**WORK INSTRUCTIONS**
Beginning with the line that includes "Image resolution: width=1038" and ending with the last line, print the records exactly, leaving every picture out.

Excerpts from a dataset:
=-=-=

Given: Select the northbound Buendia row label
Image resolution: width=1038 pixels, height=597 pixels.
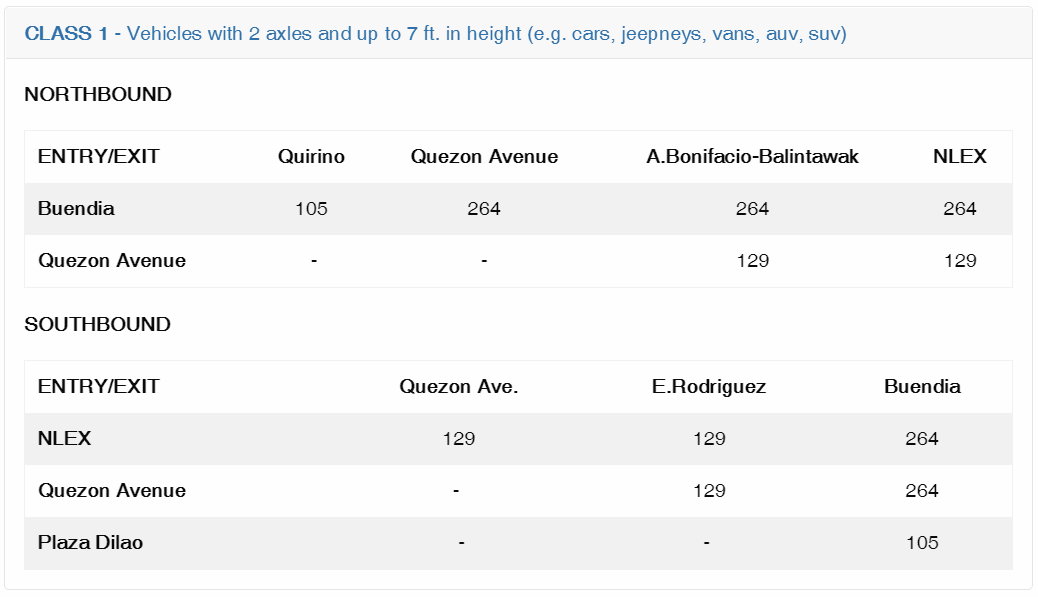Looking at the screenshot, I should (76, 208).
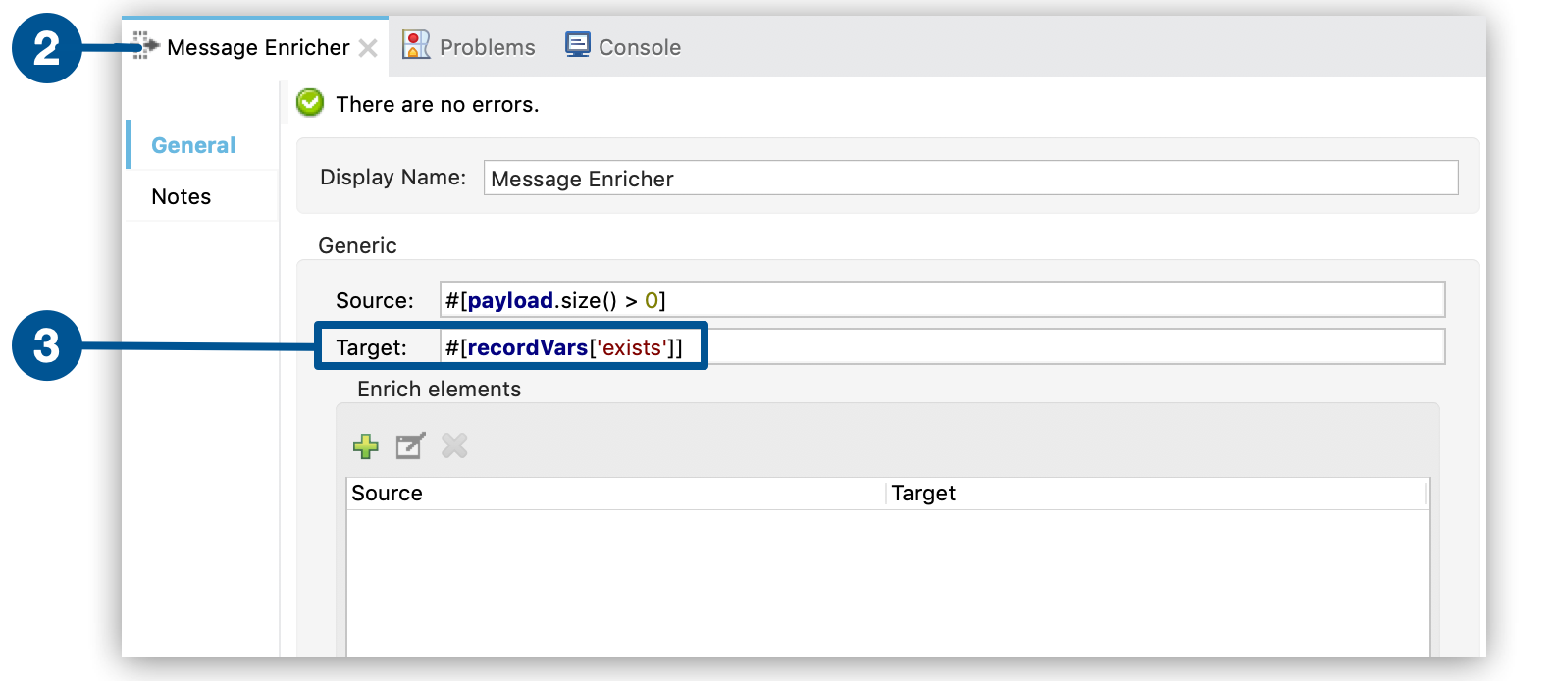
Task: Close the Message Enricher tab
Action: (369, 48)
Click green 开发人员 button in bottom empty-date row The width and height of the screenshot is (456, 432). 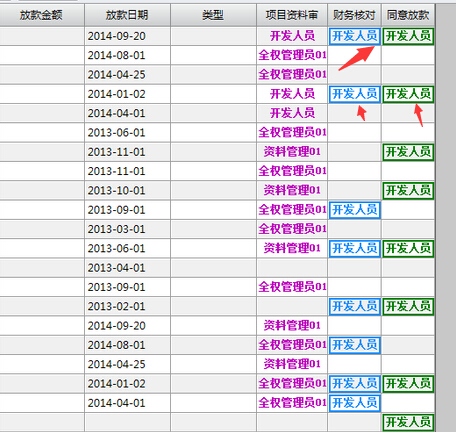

=-=-=

**RESPONSE AREA**
Image resolution: width=1038 pixels, height=597 pixels.
Looking at the screenshot, I should (76, 208).
Task: Close the Message Enricher tab
Action: (369, 48)
Click green 开发人员 button in bottom empty-date row The width and height of the screenshot is (456, 432). 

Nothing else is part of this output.